Create PhoneSceneDelegate.swift in your app target — this takes over window creation:

import UIKit

class PhoneSceneDelegate: UIResponder, UIWindowSceneDelegate {
  var window: UIWindow?

  func scene(
    _ scene: UIScene,
    willConnectTo session: UISceneSession,
    options connectionOptions: UIScene.ConnectionOptions
  ) {
    guard let windowScene = scene as? UIWindowScene else { return }
    guard let appDelegate = UIApplication.shared.delegate as? AppDelegate,
          let factory = appDelegate.reactNativeFactory else { return }

    let window = UIWindow(windowScene: windowScene)
    factory.startReactNative(
      withModuleName: "YourAppName",
      in: window,
      launchOptions: nil
    )
    self.window = window
    window.makeKeyAndVisible()
  }
}

3. Add the scene manifest to Info.plist

Register both the phone and CarPlay scenes:

<key>UIApplicationSceneManifest</key>
<dict>
  <key>UIApplicationSupportsMultipleScenes</key>
  <false/>
  <key>UISceneConfigurations</key>
  <dict>
    <key>UIWindowSceneSessionRoleApplication</key>
    <array>
      <dict>
        <key>UISceneConfigurationName</key>
        <string>Phone</string>
        <key>UISceneClassName</key>
        <string>UIWindowScene</string>
        <key>UISceneDelegateClassName</key>
        <string>$(PRODUCT_MODULE_NAME).PhoneSceneDelegate</string>
      </dict>
    </array>
    <key>CPTemplateApplicationSceneSessionRoleApplication</key>
    <array>
      <dict>
        <key>UISceneConfigurationName</key>
        <string>CarPlay</string>
        <key>UISceneClassName</key>
        <string>CPTemplateApplicationScene</string>
        <key>UISceneDelegateClassName</key>
        <string>RNTPCarPlaySceneDelegate</string>
      </dict>
    </array>
  </dict>
</dict>

4. Set the browse tree

CarPlay uses the same setBrowseTree() call as Android Auto — no extra code required:

TrackPlayer.setBrowseTree([
  {
    mediaId: 'recent',
    title: 'Recently Played',
    items: [...],
  },
  {
    mediaId: 'favorites',
    title: 'Favorites',
    items: [...],
  },
]);

CarPlay behavior

  • Tabs — Each top-level category appears as a tab.
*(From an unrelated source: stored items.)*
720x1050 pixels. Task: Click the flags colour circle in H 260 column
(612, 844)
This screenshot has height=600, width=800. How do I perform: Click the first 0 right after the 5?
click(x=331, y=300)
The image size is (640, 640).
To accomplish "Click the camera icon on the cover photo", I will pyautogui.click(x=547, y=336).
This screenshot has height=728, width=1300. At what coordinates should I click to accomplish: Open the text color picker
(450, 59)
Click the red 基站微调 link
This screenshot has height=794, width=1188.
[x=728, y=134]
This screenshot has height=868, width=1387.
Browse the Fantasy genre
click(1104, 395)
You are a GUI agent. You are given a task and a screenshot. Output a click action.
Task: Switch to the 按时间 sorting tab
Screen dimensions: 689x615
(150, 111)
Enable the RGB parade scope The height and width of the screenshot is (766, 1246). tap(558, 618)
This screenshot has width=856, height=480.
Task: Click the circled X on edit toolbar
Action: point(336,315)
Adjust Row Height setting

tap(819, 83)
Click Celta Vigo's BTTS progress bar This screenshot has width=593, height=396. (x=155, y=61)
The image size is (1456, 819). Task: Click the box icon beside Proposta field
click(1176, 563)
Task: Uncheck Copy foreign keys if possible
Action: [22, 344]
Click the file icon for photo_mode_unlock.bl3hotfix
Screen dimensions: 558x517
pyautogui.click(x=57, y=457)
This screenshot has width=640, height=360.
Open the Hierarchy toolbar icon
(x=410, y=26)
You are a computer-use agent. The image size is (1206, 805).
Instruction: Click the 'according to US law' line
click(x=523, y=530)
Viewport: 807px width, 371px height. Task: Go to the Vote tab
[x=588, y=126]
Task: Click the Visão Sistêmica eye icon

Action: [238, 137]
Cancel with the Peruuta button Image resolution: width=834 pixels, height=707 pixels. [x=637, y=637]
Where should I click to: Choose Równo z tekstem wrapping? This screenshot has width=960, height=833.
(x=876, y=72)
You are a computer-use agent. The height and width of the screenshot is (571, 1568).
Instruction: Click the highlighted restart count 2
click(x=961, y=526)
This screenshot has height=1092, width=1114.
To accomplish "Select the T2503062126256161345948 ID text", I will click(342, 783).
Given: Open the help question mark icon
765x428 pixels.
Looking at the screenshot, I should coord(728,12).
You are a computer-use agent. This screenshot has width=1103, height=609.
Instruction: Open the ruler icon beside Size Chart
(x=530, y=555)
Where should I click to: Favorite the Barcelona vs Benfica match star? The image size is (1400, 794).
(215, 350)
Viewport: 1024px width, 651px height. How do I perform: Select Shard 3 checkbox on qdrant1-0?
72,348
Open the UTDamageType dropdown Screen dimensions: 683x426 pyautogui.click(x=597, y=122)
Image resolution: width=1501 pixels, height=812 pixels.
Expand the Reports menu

CarPlay supports a maximum of 4 tabs; if you provide more, a “More” tab is automatically created for the overflow.
  • Playback — Selecting an item starts playback natively without any extra handling in your app.
  • Now Playing — The Now Playing screen is provided automatically by CarPlay using the metadata you set via MPNowPlayingInfoCenter (RNTP keeps this up to date).
  • Item limits — The number of items displayed per list varies by car manufacturer and CarPlay version. Keep lists concise where possible.